What you need to do: Look through the entries and count each line that includes the string "left". Reply with the number alone.

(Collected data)
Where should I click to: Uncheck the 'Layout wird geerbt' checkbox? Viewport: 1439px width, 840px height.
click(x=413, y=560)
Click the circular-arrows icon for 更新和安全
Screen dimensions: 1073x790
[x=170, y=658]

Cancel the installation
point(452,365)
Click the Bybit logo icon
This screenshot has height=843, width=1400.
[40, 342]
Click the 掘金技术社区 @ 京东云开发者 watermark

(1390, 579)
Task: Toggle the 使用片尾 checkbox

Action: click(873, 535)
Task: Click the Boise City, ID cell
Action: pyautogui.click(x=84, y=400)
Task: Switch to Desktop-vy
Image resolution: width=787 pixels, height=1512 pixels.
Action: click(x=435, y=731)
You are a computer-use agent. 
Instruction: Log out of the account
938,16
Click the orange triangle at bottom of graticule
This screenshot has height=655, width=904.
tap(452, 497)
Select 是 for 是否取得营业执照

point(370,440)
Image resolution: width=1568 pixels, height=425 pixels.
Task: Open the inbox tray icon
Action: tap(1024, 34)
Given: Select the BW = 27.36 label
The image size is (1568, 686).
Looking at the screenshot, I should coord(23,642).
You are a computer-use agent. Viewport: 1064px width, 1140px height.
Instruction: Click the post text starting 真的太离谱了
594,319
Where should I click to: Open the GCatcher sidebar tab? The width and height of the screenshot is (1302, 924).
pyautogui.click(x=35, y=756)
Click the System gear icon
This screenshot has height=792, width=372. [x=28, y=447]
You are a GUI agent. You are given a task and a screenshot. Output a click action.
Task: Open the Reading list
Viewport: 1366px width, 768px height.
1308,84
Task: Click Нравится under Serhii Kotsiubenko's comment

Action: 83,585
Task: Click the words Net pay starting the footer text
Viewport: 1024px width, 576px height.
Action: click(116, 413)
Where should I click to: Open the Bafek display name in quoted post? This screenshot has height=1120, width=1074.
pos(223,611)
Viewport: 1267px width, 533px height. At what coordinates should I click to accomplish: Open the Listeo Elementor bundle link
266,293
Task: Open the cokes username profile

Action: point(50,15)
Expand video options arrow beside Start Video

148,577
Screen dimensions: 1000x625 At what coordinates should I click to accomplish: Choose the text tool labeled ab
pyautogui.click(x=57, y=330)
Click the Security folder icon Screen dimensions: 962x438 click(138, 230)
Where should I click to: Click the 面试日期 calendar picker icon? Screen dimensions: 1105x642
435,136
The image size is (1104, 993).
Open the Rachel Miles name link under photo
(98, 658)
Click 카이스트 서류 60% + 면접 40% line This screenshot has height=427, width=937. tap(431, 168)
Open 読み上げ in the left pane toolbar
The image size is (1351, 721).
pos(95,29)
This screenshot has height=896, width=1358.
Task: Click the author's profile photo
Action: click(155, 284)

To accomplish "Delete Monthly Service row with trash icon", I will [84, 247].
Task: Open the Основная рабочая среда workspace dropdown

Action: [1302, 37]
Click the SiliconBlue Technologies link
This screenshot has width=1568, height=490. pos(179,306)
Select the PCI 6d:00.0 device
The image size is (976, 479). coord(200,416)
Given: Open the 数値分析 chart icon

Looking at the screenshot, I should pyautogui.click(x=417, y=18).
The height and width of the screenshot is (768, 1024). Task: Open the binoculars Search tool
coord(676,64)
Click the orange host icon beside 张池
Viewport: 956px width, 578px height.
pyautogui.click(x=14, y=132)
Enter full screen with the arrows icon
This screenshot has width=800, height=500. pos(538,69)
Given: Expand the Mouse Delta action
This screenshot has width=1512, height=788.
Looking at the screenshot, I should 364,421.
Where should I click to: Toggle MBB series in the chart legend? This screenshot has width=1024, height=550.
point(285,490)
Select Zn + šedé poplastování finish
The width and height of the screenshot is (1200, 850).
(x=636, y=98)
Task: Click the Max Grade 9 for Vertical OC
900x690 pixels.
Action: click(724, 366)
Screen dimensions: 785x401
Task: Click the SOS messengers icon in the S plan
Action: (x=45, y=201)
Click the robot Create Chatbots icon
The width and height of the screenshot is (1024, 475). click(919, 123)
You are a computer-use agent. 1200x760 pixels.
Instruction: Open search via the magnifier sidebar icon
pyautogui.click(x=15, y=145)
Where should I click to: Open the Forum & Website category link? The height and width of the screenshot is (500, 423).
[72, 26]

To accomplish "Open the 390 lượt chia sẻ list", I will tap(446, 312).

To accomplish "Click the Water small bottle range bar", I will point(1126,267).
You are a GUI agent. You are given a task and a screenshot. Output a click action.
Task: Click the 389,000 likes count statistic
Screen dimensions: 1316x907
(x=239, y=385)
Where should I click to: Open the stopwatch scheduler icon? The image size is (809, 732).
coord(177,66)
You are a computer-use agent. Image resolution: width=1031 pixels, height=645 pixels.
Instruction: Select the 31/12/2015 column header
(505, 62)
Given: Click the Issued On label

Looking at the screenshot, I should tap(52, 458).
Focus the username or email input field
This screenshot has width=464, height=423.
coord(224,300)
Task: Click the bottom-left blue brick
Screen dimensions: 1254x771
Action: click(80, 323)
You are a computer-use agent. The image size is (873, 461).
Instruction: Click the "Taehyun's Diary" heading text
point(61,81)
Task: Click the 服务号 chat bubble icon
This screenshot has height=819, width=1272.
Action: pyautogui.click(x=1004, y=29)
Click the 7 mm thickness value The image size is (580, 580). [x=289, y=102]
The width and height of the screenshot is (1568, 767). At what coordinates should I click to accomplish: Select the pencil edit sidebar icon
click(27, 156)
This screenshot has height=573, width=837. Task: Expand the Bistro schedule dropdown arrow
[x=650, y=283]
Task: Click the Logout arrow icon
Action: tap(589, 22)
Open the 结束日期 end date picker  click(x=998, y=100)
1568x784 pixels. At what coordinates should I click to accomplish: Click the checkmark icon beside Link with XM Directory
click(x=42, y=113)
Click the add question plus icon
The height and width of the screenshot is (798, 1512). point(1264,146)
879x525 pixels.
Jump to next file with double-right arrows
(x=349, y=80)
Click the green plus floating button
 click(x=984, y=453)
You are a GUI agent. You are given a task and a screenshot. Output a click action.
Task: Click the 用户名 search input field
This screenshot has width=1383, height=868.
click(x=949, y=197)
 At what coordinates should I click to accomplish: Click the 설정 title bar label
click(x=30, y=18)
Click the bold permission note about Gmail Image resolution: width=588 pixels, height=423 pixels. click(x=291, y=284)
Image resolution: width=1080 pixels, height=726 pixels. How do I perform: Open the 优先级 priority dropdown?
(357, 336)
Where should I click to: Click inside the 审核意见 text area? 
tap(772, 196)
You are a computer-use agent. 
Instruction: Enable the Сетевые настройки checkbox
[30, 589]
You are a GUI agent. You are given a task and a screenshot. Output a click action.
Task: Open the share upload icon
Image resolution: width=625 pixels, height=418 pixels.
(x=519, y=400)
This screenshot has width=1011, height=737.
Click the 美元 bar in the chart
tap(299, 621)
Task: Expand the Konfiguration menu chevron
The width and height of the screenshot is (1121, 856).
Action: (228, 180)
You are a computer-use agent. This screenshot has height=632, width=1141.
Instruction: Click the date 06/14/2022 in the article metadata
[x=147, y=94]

Response box: 2